Plus tôt en mars 2026, Goldman Sachs avait relevé ses probabilités de récession à 30 % après la flambée du pétrole, mais des données ultérieures montrant une croissance résiliente du PIB (projetée à 2,5 % pour 2026) ont permis à la banque de réduire son estimation. Le principal moteur de la croissance est le 'One Big Beautiful Bill Act', qui comprend des réductions d'impôts pour les entreprises et les particuliers.

Trajectoire du prix du pétrole

Solomon s'attend à ce que le Brent se négocie entre 80 et 100 $ le baril à court terme, mais a prévenu qu'une escalade sévère pourrait porter les prix à 170 $. La Réserve fédérale de Dallas a modélisé qu'une fermeture d'un quart du détroit d'Ormuz ferait passer le WTI à 98 $ le baril et réduirait la croissance mondiale du PIB réel de 2,9 points de pourcentage annualisés au T2 2026. Si le détroit reste fermé pendant trois trimestres, le pétrole pourrait atteindre 132 $.

La crise du détroit d'Ormuz en 2026 a déjà provoqué la plus forte augmentation mensuelle du prix du pétrole de l'histoire, avec un bond de 51 % en mars 2026. Environ 20 000 marins et 2 000 navires sont bloqués dans le golfe Persique, et le trafic pétrolier via le détroit est tombé à près de zéro.
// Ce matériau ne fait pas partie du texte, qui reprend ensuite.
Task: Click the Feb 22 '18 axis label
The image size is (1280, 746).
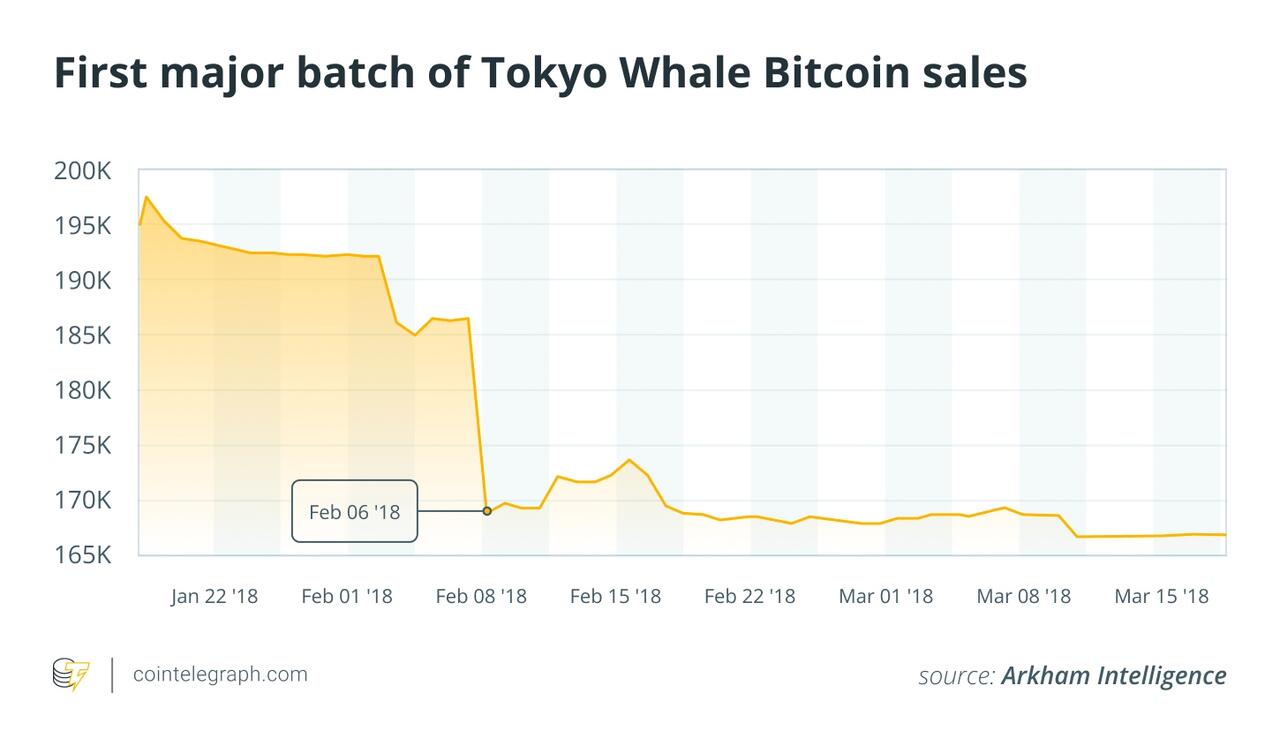Action: (750, 597)
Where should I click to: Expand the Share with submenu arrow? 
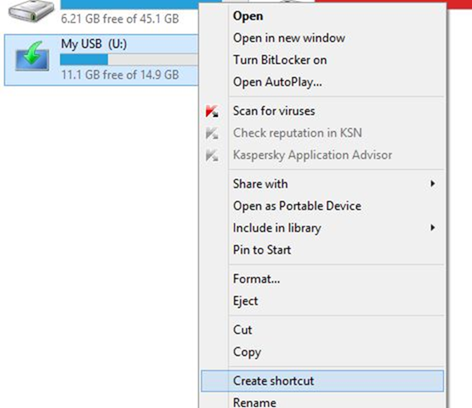(x=432, y=184)
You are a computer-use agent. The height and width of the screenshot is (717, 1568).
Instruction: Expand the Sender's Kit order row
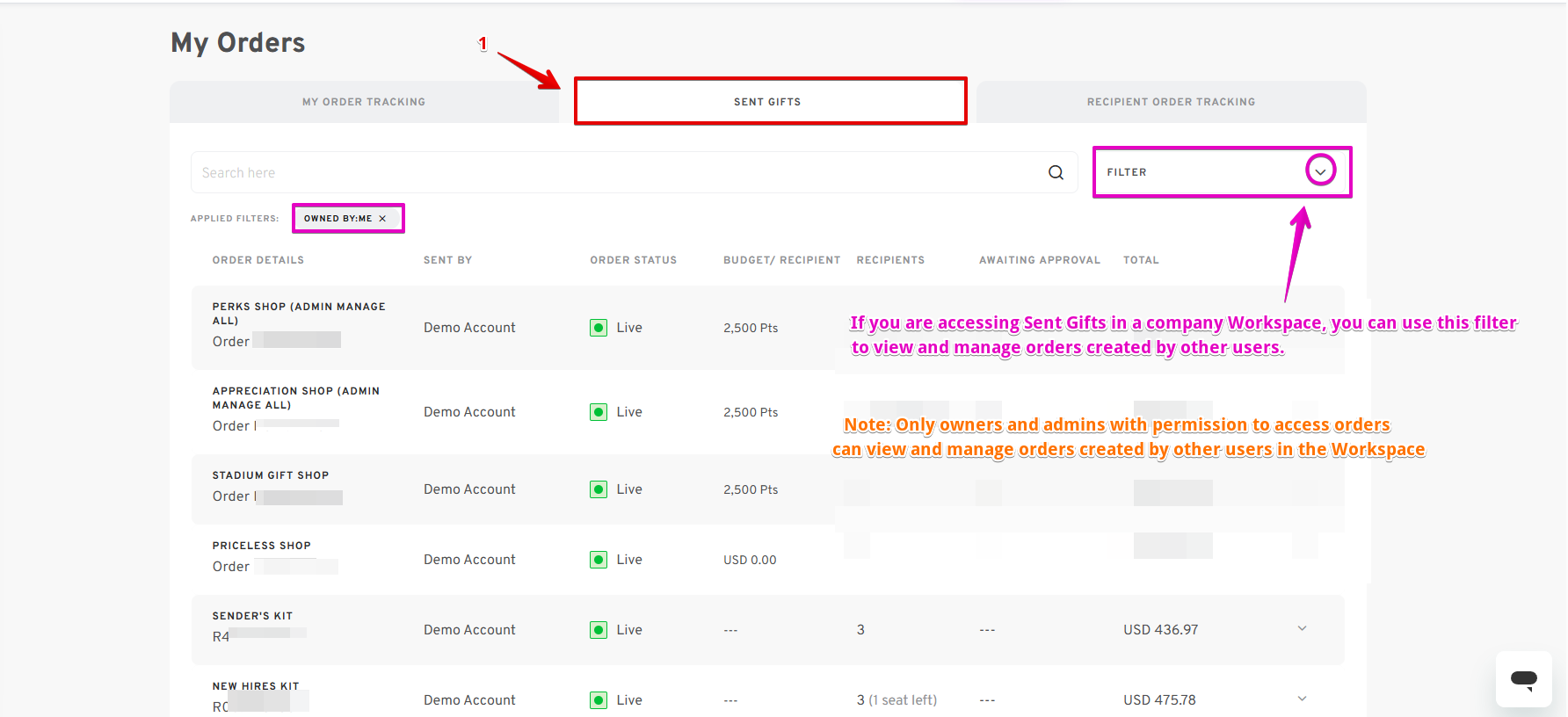click(x=1302, y=628)
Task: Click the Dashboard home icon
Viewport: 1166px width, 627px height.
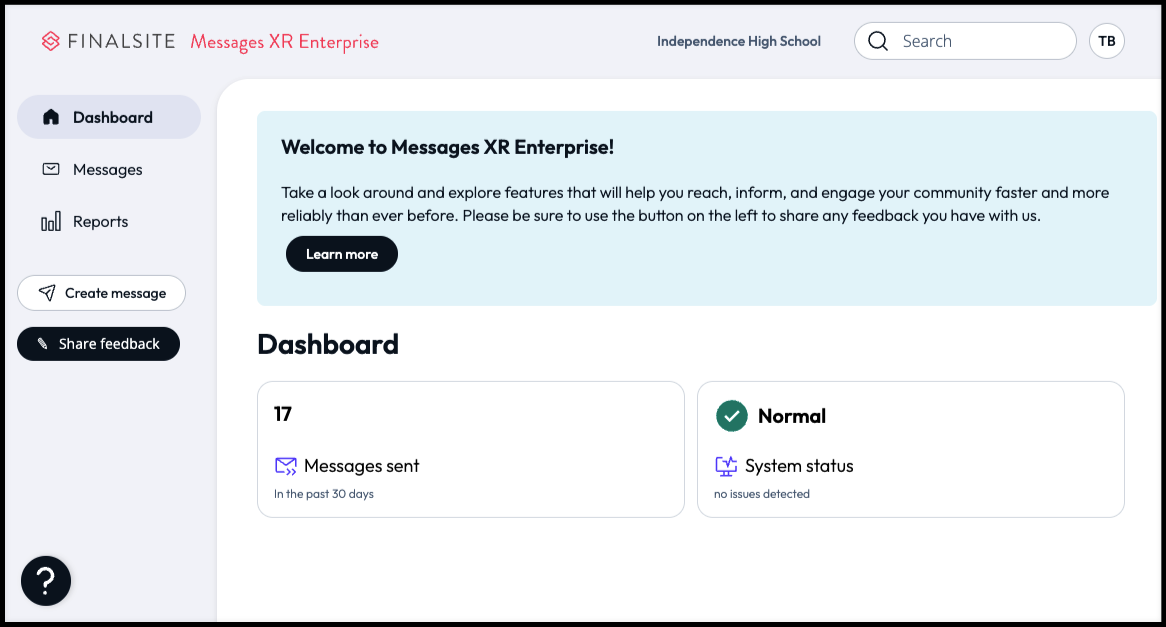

Impact sur les marchés financiers et les investisseurs

Malgré la tourmente géopolitique, les marchés boursiers américains ont atteint de nouveaux records historiques. Cependant, Solomon a prévenu que des prix énergétiques élevés persistants affecteront probablement les données économiques plus tard en 2026. 'Des prix de l'énergie élevés et persistants devraient avoir un impact négatif sur les données économiques attendues plus tard dans l'année,' a-t-il averti. La Réserve fédérale devrait réduire ses taux de 25 points de base en juin et septembre, le taux terminal étant projeté entre 3 % et 3,25 %.
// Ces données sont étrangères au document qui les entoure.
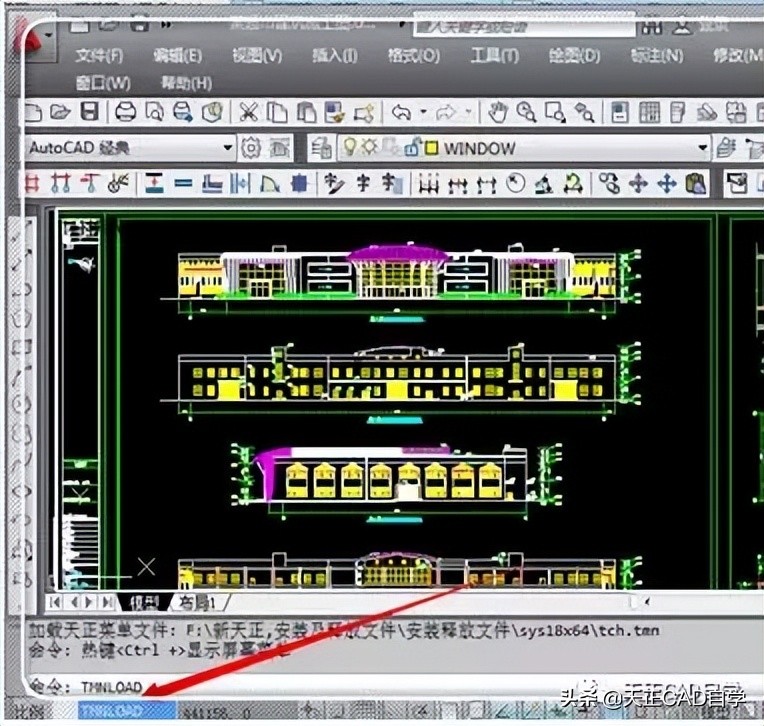
Task: Click the yellow WINDOW layer color swatch
Action: 431,148
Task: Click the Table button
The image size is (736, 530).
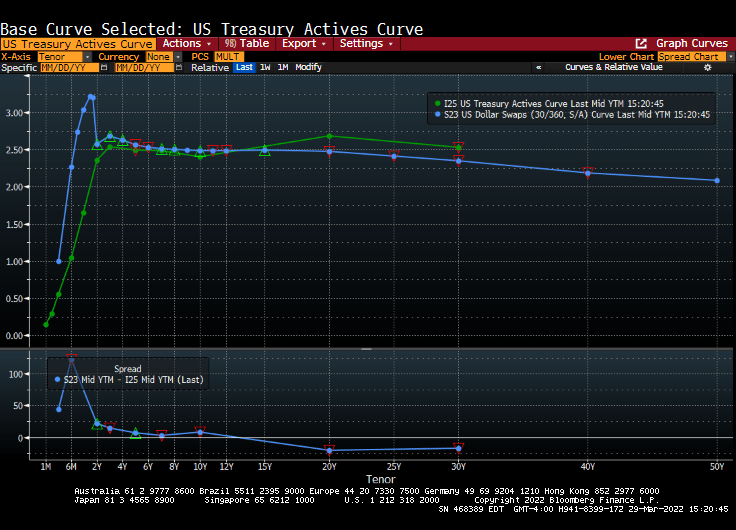Action: click(x=246, y=44)
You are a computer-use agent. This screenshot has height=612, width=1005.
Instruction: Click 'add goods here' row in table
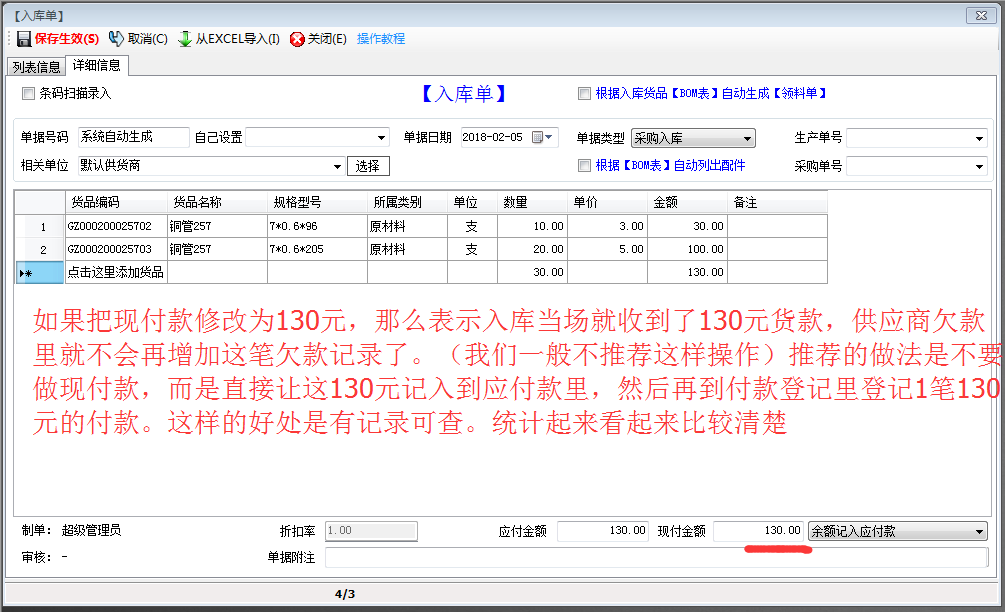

Les prévisions de récession de Goldman Sachs pour 2026 restent une référence clé pour les investisseurs institutionnels. La remarque de Solomon, bien que qualifiée plus tard de 'blague évidente' par un porte-parole, reflète une préoccupation réelle quant à l'imprévisibilité de l'environnement politique actuel.

FAQ : Risque de récession américaine en 2026

Qu'a dit David Solomon, PDG de Goldman Sachs, à propos d'une récession américaine ?

Solomon a déclaré que le risque de récession américaine est 'à un tweet', ce qui signifie qu'un seul message de Trump sur les réseaux sociaux concernant des événements géopolitiques pourrait déclencher une vente massive et un ralentissement économique.

Quelle est la probabilité actuelle d'une récession américaine selon Goldman Sachs ?

Les économistes de Goldman Sachs estiment une probabilité de 20 % de récession dans les 12 prochains mois, contre 15 % en environnement stable.

Jusqu'où les prix du pétrole pourraient-ils monter en cas d'escalade du conflit iranien ?

Solomon a prévenu que les prix du pétrole pourraient atteindre 170 $ le baril dans un scénario d'escalade sévère. Actuellement, le Brent se négocie entre 80 et 100 $.

Qu'est-ce que la crise du détroit d'Ormuz ?

La crise a débuté le 28 février 2026 lorsque les États-Unis et Israël ont lancé une action militaire contre l'Iran. En représailles, l'Iran a bloqué le détroit d'Ormuz, provoquant le plus grand choc pétrolier depuis les années 1970.

Comment les marchés financiers réagissent-ils aux tensions géopolitiques ?

Malgré la crise, les marchés boursiers américains ont atteint de nouveaux records. Cependant, Solomon a prévenu que des prix énergétiques élevés persistants pourraient affecter les données économiques plus tard en 2026.